Sejak pertemuan di Jalan Braga itu, saya tertarik pada NK. Tentu saja NK tidak tertarik pada saya, yang di bulan-bulan itu masih tampak berantakan dan tak stabil (fisik, mental, finansial) akibat cancel culture yang masih segar dialami. Tak ada peluang sama sekali, apalagi di tengah jajaran laki-laki yang mengantri. NK punya jadwal kencan yang padat dan saya cuma ornamen tak penting dalam hidupnya.
Namun saya tak patah arang. Berbulan-bulan mencoba, rasa-rasanya dari waktu ke waktu mulai terdapat respons yang lumayan. NK tidak memberi afirmasi apa-apa, tidak juga mengendorkan hubungannya dengan banyak pria. Saya tak tahu apakah term "lumayan" itu ada pada semestanya juga atau cuma dalam imajinasi pribadi saya saja.
Namun satu hal yang pasti, kami tak pernah benar-benar meninggalkan satu sama lain. Sementara satu per satu pria dari dating apps berguguran, juga dia putus dengan pacarnya sejak akhir Oktober, kami terus berkencan dan mengobrol secara intens. Drama dan pertengkaran diantara kami cukup sering, tetapi ujung-ujungnya selalu ada jalan untuk kembali. Kadang lewat hal-hal yang tak terduga sama sekali.
Seperti misalnya, satu waktu saya sudah kesal sekali pada NK dan berniat meninggalkannya. Tapi ketika hendak berjumpa untuk mengungkapkan maksud tersebut, tiba-tiba saya berjumpa dengan kawan lama tanpa sengaja. Kawan lama itu bahkan saya tidak tahu sedang berada di Indonesia karena terakhir bertahun-tahun silam dia masih tinggal di Korea. Kami berbicang sejenak, tetapi sangat krusial untuk menghangatkan hati saya, membuat saya cukup punya kepala dingin untuk tidak memutuskan hubungan dengan NK.
Kedekatan dengan NK bagi saya adalah ujung dari fase cancel culture yang menimpa sejak Mei 2024. Tak ada lagi hal yang menakutkan dari kena cancel karena saya sudah menemukan tempat bermukim, tempat saya bisa pulang dari segala kekalahan di luar sana. NK bukan perempuan mudah. Sesekali luka akibat perpisahannya bisa kambuh dan berdampak lumayan pada hubungan kami. Namun luka-luka itulah yang mempersatukan kami, yang membuat kami sering relate satu sama lain.
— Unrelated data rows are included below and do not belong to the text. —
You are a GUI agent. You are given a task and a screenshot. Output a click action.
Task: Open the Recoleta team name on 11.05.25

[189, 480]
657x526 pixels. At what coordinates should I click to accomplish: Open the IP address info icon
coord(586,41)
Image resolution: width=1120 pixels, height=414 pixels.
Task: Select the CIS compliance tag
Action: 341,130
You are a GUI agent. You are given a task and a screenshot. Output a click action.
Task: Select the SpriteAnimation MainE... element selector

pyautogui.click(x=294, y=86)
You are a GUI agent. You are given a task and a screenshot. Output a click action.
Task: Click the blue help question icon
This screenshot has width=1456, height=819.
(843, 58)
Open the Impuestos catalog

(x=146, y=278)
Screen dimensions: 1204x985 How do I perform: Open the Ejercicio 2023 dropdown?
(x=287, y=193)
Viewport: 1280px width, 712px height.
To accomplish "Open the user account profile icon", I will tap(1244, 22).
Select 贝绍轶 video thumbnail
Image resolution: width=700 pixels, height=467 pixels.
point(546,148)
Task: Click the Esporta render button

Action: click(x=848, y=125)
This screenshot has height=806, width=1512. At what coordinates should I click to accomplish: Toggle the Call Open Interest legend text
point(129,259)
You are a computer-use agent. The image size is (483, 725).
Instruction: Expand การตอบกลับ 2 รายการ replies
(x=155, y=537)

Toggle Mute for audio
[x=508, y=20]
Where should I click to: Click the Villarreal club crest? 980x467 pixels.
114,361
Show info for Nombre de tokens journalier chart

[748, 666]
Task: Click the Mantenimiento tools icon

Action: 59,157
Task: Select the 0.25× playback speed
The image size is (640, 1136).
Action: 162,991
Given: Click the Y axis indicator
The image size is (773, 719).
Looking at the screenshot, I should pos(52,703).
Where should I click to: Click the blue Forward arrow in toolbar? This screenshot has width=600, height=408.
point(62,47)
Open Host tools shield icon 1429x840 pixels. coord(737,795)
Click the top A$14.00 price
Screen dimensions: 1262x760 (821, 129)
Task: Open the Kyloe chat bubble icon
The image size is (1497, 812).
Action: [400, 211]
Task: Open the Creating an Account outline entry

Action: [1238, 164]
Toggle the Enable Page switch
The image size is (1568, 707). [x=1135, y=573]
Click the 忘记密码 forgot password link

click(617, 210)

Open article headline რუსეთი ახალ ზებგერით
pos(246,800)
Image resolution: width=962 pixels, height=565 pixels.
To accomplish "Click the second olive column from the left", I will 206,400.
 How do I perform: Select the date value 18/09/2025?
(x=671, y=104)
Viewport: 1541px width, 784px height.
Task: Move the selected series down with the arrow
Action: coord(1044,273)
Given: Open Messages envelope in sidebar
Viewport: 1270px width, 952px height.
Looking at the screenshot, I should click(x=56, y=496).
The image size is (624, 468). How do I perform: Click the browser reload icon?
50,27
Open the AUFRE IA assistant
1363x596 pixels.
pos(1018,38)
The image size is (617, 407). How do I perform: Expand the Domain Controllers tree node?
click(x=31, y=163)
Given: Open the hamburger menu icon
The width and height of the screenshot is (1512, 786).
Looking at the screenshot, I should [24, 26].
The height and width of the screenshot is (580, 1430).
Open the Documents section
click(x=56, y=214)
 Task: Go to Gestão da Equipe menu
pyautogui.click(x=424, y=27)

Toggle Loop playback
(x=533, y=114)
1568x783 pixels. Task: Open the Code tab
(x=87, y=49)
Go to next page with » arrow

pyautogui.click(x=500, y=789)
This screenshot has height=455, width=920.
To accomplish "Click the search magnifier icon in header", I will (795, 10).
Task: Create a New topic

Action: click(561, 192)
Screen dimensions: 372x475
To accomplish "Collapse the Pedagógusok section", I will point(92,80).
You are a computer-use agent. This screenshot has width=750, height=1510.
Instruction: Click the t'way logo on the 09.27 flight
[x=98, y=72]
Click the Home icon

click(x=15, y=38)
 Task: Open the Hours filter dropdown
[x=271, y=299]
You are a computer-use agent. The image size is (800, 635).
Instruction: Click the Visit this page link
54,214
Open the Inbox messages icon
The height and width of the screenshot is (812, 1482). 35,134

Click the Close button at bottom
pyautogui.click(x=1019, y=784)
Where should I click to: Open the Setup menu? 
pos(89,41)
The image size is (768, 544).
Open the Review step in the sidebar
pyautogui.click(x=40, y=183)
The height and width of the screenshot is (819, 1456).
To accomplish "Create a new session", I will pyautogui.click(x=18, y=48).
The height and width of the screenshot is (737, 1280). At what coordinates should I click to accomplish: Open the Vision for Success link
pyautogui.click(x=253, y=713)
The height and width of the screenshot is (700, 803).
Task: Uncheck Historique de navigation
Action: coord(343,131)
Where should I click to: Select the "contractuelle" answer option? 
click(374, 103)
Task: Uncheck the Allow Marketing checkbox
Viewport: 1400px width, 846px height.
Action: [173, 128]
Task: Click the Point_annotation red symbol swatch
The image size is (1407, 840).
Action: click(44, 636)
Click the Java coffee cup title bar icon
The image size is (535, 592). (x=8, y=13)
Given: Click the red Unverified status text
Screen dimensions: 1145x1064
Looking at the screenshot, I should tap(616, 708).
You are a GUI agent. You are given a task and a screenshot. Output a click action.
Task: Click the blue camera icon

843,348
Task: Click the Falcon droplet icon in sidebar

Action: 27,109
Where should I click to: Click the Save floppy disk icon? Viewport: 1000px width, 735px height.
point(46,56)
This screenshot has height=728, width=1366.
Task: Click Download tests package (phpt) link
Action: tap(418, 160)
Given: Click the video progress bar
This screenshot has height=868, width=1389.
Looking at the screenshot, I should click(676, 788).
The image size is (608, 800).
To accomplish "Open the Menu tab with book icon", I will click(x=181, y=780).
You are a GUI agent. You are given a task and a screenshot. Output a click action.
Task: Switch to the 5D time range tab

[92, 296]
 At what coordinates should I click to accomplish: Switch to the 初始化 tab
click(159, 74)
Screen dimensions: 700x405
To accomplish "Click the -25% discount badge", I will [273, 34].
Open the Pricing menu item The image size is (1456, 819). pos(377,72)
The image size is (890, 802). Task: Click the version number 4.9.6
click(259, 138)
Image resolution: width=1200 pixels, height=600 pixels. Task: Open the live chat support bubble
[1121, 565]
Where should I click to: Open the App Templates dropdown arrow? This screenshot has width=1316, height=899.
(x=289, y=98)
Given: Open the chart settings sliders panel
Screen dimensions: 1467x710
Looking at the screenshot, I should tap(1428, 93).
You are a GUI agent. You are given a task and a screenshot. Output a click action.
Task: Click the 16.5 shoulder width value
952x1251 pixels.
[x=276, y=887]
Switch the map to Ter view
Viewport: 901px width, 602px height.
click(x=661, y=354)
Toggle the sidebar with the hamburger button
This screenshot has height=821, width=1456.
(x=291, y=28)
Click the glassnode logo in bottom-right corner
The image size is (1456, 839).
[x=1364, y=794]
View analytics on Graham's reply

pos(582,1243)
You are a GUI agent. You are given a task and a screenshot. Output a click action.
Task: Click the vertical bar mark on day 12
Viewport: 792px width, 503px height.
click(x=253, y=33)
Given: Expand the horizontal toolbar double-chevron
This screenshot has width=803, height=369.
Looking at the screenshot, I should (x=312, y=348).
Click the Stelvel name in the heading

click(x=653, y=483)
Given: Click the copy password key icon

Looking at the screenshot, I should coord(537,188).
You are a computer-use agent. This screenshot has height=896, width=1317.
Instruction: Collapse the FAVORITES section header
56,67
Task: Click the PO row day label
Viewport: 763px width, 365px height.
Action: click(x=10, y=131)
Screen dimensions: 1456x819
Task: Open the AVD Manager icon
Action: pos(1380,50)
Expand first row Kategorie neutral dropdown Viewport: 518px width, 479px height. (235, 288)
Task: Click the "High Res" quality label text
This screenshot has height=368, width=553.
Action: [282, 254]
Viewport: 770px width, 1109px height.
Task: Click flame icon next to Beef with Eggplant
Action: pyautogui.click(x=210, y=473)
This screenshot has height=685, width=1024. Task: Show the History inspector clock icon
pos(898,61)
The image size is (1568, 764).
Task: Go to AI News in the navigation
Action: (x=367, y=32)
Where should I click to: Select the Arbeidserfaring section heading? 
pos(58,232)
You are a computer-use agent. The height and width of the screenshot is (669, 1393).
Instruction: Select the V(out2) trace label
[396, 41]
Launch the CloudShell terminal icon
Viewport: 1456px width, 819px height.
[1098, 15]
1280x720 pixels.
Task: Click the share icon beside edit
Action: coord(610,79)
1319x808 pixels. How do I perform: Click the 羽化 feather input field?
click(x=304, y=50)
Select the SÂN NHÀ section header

Sering saya katakan, bahwa relasi dengan NK adalah ujung dari segala pengalaman dan pemikiran saya selama hampir empat puluh tahun hidup. Pemahaman saya diuji sepenuhnya lewat satu manusia saja. Satu orang, yang seluruh dunia bisa terangkum di dalamnya. Membuat saya bisa menjadi mengerti banyak persoalan, mulai perkara atensi, gaya hidup, pengorbanan, kesabaran, penolakan, dan cara-cara menikmati hidup dengan lebih baik.
Tak ada yang bisa dikatakan indah dari perjalanan bersama NK yang hampir mencapai enam bulan. Namun indah itu apa, bukan perkara tentang yang nikmat dan membikin puas. Yang indah adalah melihat luka yang tak pernah benar-benar hilang, tapi mengering bersama waktu, hasil saling merawat.